(Source passage Opens)
When I moved north, first to Detroit and then to New York, I moved into a mental space of more stringent gun control. In general, people weren’t hunting. There was law enforcement everywhere, reachable as quickly as one could dial 911. There were cellphones.

Armed crimes were rampant as well as shootings and gun-related homicides. There were mass shootings and drive-by shootings, all phenomena foreign to me. In my mind, city dwellers simply didn’t have the same need for weapons as the people in the rural community where I was raised, and many were also not reared with the respect for and knowledge of weapons we possessed.

I, like many, were convinced that fewer guns in the Black community would make it safer. But, for many Black people, that sentiment has turned. Since the gun-buying surge in the wake of the Obama presidency, the unrelenting series of unarmed Black people being killed on video and the uncertainty brought on by the pandemic, gun sales to Black people are surging. According to an October CNN report, gun sales among Black Americans were up 58 percent through September.

I, as much as anyone, would like to live in a society in which all citizens felt safe without the need of personal firearms. America could have created such a society. However, it chose not to.

Sure, there are still hunters and farmers and people living in rural areas who use rifles as a tool. There are people who use guns for sport or who collect them. But, there are also people who buy and hoard guns because they have been fed a dystopian fantasy of a race war or a government takeover.

It seems to me that the surge in Black gun-buying is in large part simply a response to that. As has been the case since slavery, many Black people feel the need to defend themselves from their own country.
(Source passage Closes)
(Data to examine Opens)
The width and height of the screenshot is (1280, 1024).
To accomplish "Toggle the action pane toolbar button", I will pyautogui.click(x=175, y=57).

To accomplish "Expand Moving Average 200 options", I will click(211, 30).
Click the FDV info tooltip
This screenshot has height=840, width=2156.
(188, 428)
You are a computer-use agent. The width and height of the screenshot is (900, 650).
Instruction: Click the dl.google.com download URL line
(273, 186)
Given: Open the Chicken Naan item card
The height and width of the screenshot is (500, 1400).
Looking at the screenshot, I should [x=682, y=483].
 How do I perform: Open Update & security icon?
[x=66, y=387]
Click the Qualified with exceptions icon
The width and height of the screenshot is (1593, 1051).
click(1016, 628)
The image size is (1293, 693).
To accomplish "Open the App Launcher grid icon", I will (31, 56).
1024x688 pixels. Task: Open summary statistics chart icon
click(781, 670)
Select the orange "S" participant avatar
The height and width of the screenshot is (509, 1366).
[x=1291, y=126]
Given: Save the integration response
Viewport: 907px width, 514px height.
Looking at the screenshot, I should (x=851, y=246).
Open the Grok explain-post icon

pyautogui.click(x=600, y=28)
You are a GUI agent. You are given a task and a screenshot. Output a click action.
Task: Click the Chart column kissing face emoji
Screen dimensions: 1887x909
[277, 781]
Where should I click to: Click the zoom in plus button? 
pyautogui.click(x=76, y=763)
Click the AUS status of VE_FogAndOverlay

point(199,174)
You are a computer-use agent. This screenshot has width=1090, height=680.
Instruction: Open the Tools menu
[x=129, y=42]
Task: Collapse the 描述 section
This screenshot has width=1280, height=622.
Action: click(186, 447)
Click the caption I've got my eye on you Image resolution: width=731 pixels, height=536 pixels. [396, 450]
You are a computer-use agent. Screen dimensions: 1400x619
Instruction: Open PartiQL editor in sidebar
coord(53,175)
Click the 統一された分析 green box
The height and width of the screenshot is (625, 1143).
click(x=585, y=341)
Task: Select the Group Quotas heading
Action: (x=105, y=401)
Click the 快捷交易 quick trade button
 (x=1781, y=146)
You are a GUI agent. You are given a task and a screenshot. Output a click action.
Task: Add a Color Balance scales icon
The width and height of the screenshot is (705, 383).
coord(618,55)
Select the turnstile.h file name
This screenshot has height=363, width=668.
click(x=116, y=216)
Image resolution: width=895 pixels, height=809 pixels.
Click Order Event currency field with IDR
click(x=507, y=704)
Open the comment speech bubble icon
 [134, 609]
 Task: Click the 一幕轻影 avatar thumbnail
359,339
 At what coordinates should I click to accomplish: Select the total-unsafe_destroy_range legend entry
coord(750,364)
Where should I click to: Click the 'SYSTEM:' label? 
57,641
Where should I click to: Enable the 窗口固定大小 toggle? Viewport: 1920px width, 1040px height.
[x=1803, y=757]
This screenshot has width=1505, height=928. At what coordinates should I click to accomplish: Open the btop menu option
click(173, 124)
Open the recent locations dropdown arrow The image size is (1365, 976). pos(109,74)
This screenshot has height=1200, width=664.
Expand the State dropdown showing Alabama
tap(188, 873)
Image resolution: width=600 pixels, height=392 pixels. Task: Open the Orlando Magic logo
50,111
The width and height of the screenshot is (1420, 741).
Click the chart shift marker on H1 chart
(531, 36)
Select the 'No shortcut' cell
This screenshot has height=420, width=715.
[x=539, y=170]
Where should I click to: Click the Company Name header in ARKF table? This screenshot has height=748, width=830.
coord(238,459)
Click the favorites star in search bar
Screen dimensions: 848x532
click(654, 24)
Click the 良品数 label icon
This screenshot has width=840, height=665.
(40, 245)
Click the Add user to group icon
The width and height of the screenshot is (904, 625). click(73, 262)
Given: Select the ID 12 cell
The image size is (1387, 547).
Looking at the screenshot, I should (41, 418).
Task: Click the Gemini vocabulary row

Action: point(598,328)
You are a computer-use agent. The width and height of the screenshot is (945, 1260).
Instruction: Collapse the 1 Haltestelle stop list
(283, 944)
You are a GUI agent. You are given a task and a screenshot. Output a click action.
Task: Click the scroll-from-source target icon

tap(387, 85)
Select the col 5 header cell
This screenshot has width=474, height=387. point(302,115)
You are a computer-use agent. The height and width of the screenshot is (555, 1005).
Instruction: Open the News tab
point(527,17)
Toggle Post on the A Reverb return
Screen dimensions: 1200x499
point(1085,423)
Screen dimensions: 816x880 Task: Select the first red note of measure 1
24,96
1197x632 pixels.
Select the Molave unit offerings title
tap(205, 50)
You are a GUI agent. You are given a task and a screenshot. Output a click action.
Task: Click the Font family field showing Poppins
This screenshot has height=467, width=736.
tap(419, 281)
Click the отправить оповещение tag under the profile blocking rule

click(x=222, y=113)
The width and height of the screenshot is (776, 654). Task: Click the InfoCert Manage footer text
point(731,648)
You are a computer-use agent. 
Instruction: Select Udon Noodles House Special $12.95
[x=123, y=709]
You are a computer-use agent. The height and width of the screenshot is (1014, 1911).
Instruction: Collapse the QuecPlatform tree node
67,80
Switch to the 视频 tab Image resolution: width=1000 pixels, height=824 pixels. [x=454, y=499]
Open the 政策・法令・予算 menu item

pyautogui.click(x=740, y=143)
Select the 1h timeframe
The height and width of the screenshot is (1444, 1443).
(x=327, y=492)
(Data to examine Closes)
▶ **How to complete this task**
Answer these questions from the passage on gun ownership.
1. Which two cities did the writer live in after moving north?
2. By what percentage were gun sales among Black Americans up through September, according to the October CNN report?
3. What kind of dystopian fantasy have some of the people who buy and hoard guns been fed?

▶ **Result for this task**
1. Detroit and New York.
2. 58 percent.
3. A fantasy of a race war or a government takeover.